Many organizations use business intelligence when making important decisions. On the basis of trend analyses, histograms and line graphs, the direction in which the strategy must change is decided. In many cases, we at Tensing notice that another important component is missing: the map. In this blog post, we describe the added value and give an example of the extra insights that spatial BI provides.
WHAT IS THE ADDED VALUE OF SPATIAL BI?
As far as I'm concerned, the most important added value of spatial BI is the quick insight you get with the addition of the geographical data component. In addition to information in the form of figures, tables and graphs, you can see where that information takes place. In a city, for example, you can analyze information at street, neighborhood and district level. Spatial BI puts data with a location component in the right perspective. In addition, it is powerful to combine this with data that is also location-bound and publicly available. For example, you can think of data from Statistics Netherlands (CBS) and KNMI. Questions that you can answer, for example, are whether there is more or less nuisance from micro-dust on rainy days in certain neighborhoods.
WHAT VALUE IS THAT FOR ME?
Business Intelligence solutions are for two important purposes: providing insight and taking action. The addition of location speeds up both processes. In your role as a data analyst you provide faster insight that a wider target group understands more quickly through map visualizations. In addition, you can more quickly clarify the consequences of certain actions, so that making the right choices is also accelerated. Another added value is that you can link data from different parts of the organization based on the location, and perform new analyses on it.
WHAT CHOICES CAN I MAKE WITH SPATIAL BI, AND NOT WITH JUST BI?

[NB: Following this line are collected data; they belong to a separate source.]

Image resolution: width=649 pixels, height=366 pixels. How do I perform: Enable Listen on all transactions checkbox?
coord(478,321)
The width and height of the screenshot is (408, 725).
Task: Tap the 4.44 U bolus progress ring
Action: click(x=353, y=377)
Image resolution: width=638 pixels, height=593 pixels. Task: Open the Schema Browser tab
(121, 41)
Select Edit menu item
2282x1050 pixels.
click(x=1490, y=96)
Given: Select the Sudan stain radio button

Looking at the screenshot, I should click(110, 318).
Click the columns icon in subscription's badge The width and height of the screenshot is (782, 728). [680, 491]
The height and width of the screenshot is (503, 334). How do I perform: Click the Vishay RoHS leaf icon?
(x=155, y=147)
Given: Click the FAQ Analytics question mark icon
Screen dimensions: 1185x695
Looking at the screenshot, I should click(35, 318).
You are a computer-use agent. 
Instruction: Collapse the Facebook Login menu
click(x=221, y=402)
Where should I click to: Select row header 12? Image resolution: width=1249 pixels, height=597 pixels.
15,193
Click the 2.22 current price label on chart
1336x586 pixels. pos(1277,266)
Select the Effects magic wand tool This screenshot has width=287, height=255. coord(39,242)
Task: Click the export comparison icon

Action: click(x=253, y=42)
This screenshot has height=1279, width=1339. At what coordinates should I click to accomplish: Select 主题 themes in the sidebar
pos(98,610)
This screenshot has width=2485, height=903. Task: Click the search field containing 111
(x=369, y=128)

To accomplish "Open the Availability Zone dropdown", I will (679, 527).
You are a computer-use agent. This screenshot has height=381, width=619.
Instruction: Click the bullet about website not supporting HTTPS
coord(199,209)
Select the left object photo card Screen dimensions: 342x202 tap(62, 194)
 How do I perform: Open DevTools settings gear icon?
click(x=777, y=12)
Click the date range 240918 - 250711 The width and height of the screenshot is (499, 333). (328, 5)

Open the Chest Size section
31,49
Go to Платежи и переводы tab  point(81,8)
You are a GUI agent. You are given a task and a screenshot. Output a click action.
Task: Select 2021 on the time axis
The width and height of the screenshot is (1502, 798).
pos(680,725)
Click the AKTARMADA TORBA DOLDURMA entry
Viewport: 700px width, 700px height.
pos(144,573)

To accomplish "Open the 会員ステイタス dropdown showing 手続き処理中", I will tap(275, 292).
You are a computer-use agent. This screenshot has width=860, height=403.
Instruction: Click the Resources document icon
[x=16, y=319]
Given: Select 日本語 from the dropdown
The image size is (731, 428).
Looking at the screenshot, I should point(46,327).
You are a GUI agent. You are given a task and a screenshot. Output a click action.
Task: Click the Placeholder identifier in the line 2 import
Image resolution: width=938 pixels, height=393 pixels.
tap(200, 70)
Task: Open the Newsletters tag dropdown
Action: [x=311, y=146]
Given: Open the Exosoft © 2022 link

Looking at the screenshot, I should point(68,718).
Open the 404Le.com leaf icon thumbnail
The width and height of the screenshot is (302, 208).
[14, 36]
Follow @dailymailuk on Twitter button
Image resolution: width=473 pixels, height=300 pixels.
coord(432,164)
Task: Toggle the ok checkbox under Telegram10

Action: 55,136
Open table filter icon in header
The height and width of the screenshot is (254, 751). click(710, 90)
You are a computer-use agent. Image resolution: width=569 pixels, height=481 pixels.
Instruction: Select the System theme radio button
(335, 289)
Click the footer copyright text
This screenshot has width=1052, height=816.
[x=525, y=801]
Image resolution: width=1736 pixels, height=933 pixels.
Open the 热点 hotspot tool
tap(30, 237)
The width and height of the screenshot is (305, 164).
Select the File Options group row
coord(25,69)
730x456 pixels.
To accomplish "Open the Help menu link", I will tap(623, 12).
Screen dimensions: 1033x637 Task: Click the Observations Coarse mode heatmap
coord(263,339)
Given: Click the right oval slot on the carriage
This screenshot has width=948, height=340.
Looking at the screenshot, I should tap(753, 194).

The choices you can and cannot make are best illustrated with an example. The water purification plant in a city distributes the water through a complex piping system. There are all kinds of measuring points in that piping system to check the quality of the water. With traditional BI, you get a table as output with all data from all measuring points.
If you add the location, you can also determine what happens between certain measurement points. When replacing pipes, the water company can therefore look at which parts of the pipe are the most optimal for the requirements set and make choices based on that — the diameter, the material, the number of bacteria measured, and so on. In this way you can relate things to each other and perform all kinds of analyses to ultimately draw a reliable conclusion.
At the same time you can use this information to make a map with all the details about the current water quality in certain pipes. This allows you to make faster and better-informed decisions. Thanks to the geometry from the network, you can therefore make much more in-depth analyses than the standard analyses in traditional BI software.